After looking at the non-dominated solutions in my summary table, I decided that the following solution was best:

non_dominated_solution_scores.csv

As noted in the best_solution_details.txt file, the evaluation scores of my chosen solution are: (('overallocation', 0), ('conflicts', 2), ('undersupport', 5), ('unwilling', 0), ('unpreferred', 4)).

The assignments of my chosen solution are:

In looking at the different objectives, I felt as though 'overallocation' and 'unwilling' should be prioritized as these pertain to needs directly expressed by TAs regarding their workload capacity. With this in mind, a failure to abide by these expressed needs during scheduling will overextend the TA (something that is unfair given being a TA is voluntary and their needs were clearly expressed before scheduling) and possibly hurt their overall perception of the Khoury TA program. The solution above achieves 0 overallocations so no TA is responsible for supporting more labs than they are capable of as well as 0 unwilling assignments so no TA is assigned to a section they are unwilling to support. In doing so, TAs won't be assigned to labs that violate their basic scheduling needs.

While this solution has 5 undersupported sections, there are still four TAs that are assigned to no sections, as shown above. Therefore, Khoury still may have the option to assign these TAs to one (or two) of these undersupported sections if the TA agrees. While this is not ideal (unassigned TAs may not agree to help) and I think undersupport is an important objective to consider, this solution had the lowest undersupport objective score of the solutions that had 0 overallocations and 0 unwilling assignments (which I believe are the most important objectives to maintaining TA happiness and satisfaction), leading to my selection of this solution.

Finally, this solution had 4 unpreferred assignments. Despite this score being tied for highest unpreferred score for all non-dominated solutions, I felt that this objective was least important to consider because it represents an ideal scenario. In other words, while it would be nice to assign all TAs to sections they prefer, there are some cases where I believe it is worth assigning a TA to a section they are only willing (not unwilling) to support for the sake of minimizing conflicts or undersupport as these objectives relate directly to the quality of TA support students will be receiving (need TAs available at class time to help). While it is important to prioritize TA satisfaction with assignments as mentioned earlier, being a TA also means working when help is most needed, which may not always be at preferred times. For all these reasons, I consider this solution to be my best solution.

This project was a deep exploration of evolutionary computing and its application to real-world resource allocation challenges; by addressing TA assignments for lab sections, I contributed to developing an intelligent decision-support system to aid Khoury College faculty. Implementing the evolutionary framework helped me understand how iterative optimization balances complex priorities (in this case, minimizing overallocation, undersupport, and unpreferred assignments) within strict time constraints.
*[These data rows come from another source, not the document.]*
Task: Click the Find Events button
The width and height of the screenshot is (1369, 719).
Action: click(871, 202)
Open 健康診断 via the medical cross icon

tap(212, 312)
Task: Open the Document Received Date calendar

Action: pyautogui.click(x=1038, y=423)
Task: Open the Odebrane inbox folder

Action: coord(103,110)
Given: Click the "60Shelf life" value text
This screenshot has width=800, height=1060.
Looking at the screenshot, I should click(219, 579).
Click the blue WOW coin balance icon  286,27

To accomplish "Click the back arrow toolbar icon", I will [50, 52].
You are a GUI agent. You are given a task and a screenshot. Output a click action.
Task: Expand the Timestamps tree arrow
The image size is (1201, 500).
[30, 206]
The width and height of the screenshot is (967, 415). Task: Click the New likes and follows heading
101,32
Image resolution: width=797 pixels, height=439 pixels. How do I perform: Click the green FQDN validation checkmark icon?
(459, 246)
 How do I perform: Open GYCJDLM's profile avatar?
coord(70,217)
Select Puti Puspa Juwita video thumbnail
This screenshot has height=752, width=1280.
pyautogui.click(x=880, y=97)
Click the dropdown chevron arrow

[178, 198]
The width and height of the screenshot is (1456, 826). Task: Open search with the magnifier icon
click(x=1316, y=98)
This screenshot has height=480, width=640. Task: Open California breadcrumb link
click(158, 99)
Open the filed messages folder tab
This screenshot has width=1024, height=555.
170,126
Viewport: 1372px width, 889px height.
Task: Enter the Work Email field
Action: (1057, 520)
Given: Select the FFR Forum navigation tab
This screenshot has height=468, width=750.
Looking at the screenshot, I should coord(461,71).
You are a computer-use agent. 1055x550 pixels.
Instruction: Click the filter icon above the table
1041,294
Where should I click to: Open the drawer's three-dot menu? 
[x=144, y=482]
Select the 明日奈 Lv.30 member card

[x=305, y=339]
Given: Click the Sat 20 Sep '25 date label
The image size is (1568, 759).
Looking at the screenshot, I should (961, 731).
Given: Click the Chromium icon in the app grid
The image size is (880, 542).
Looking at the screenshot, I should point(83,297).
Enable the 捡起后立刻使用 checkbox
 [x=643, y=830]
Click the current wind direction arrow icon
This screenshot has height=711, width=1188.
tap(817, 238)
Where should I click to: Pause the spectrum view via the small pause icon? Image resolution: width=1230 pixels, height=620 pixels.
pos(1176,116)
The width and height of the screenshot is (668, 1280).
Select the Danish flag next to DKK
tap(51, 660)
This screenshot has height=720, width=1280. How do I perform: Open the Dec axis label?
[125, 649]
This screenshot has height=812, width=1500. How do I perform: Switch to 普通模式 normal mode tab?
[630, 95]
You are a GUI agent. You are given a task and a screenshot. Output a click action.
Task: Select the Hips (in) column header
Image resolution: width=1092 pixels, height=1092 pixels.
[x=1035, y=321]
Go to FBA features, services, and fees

The emphasis on functional programming and test-driven development taught me the importance of clean, modular code, as well as verifying that your code is accurate as you work (as opposed to at the very end of a file).

Furthermore, designing agents to address specific objectives required balancing tradeoffs, such as reducing overallocation without creating time conflicts, and demonstrated the complexity of optimizing competing constraints. Presenting a Pareto-optimal set of solutions and analyzing tradeoffs after running the optimizer deepened my technical and critical thinking skills as well. While my best solution achieved a balanced tradeoff, the project underscored the challenges of achieving perfection in real-world scenarios as even my best solution had compromises. Overall, this experience strengthened my problem-solving skills and encouraged me to think through the purpose and function of all elements of my code. Numerous deliverables and competing objectives made it difficult to know what to prioritize at times, but this project sparked a lot of growth in my programming skills and coding approach that I will use in the future.